В темной, грязной арестантской с выходящим в сад окном, забранным железной решеткой, было две кровати. Ради с отвращением подумал, что ему, может быть, придется спать на одном из этих трухлявых тюфяков, покрытых серым рваным одеялом со следами раздавленных клопов. Пахло плесенью, затхлостью. Женщина остановилась у порога.

— Что с нами будет? — спросила она.

— Не нравится? В публичном доме было лучше? — полицейский хлопнул дверью и повернул ключ в замке. Девушка бросила узелок, опустилась на колени у кровати и заголосила.

— Замолчи, а то хуже будет! — пригрозил полицейский через дверь.

— Не плачь! — сказал Ради. — «Значит, вот они какие, — подумал он. — Это к ним ходят по ночам завсегдатаи кафе «Ройяль»… — Не надо, а то он и правда тебя побьет, — повторил Ради.

Женщина подняла голову.

— И ты позволишь им меня избить? Да будь я… Я все же не собака, чтобы меня бить. Тинке хорошо. Она любовница урядника, деньги ему дает. А меня оклеветали, будто я дерзкие слова говорю… — бормотала она сквозь слезы. Потом села на кровать и расправила свою зеленую юбку. — Садись на постланное. Вижу, не привык ты к грязи. Хороший ты, видать, парень. Я это еще наверху заметила, когда тебя привели. Правда, что вы бунтовали против государства? Я слышала, что вас под суд отдадут. Так говорили…

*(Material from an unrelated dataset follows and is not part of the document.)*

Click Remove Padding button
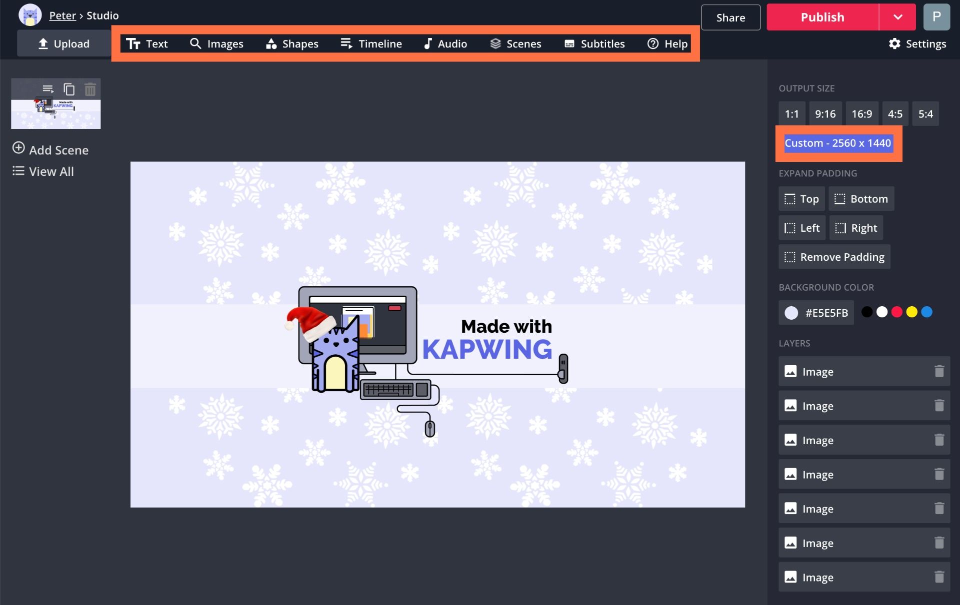 pos(834,257)
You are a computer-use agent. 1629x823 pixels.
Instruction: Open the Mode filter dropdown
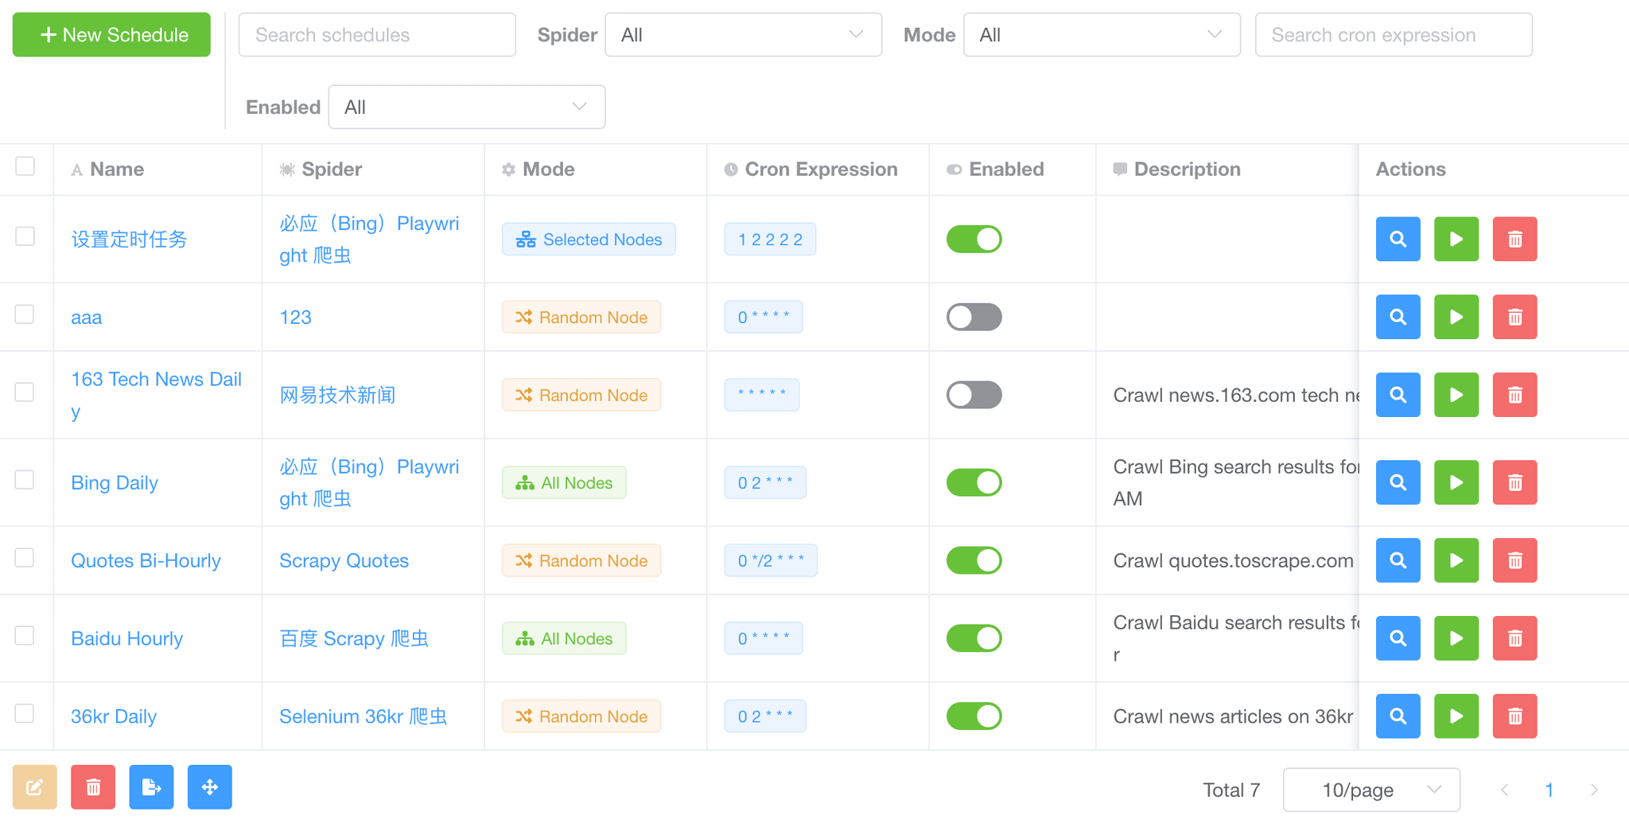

Ради смотрел на нее с состраданием и брезгливостью. Ему противна была эта комната, он боялся вшей и клопов, противна была и «красотка» с круглыми коленками, служившая на потребу пьяницам и распутникам. И в то же время было жаль женщину, которую покупали за деньги. Он положил шинель, подошел к окну и с трудом открыл его. В комнату ворвался свежий воздух, в саду на цветущем абрикосовом деревце дрались воробьи. Вдали задребезжал школьный звонок. Видно кончился урок. Ради мысленно представил себя в классе, за своей партой. Если его исключат из гимназии или заведут против него дело, он пропустит год, предпоследний год до окончания. «Нет, — подумал он, — товарищи, Габровский, отец не оставят меня». Ему стало не по себе, когда он вспомнил об отце. Он представил его осунувшееся лицо, его худые руки, дрожь которых в тяжелые минуты ему все труднее удавалось унимать. «Будь осторожнее, Ради», — вспомнил он его слова. А мать?.. А Марина? Как посмотрит на все это Марина?.. Вот он сидит у окна в тюрьме, как сейчас в арестантской, смотрит на Святую Гору. За высокой стеной ходит караульный солдат, виден только штык. Красное пятно пониже — это крыша их дома. Янтру не видно, но рокот ее и сюда долетает. Ему показалось, что хлопнула дверь. Нет, никого. Проститутка рылась в своем узелке и что-то бормотала. Ради начал беспокойно метаться по камере. Услышав чьи-то тихие шаги в коридоре, подошел к двери. «Кто-то подслушивает», — подумал он и затаился. Ручка щелкнула, дверь задрожала, но не открылась. Он подошел поближе, громко выругался. Услышав его голос, женщина завязала узелок.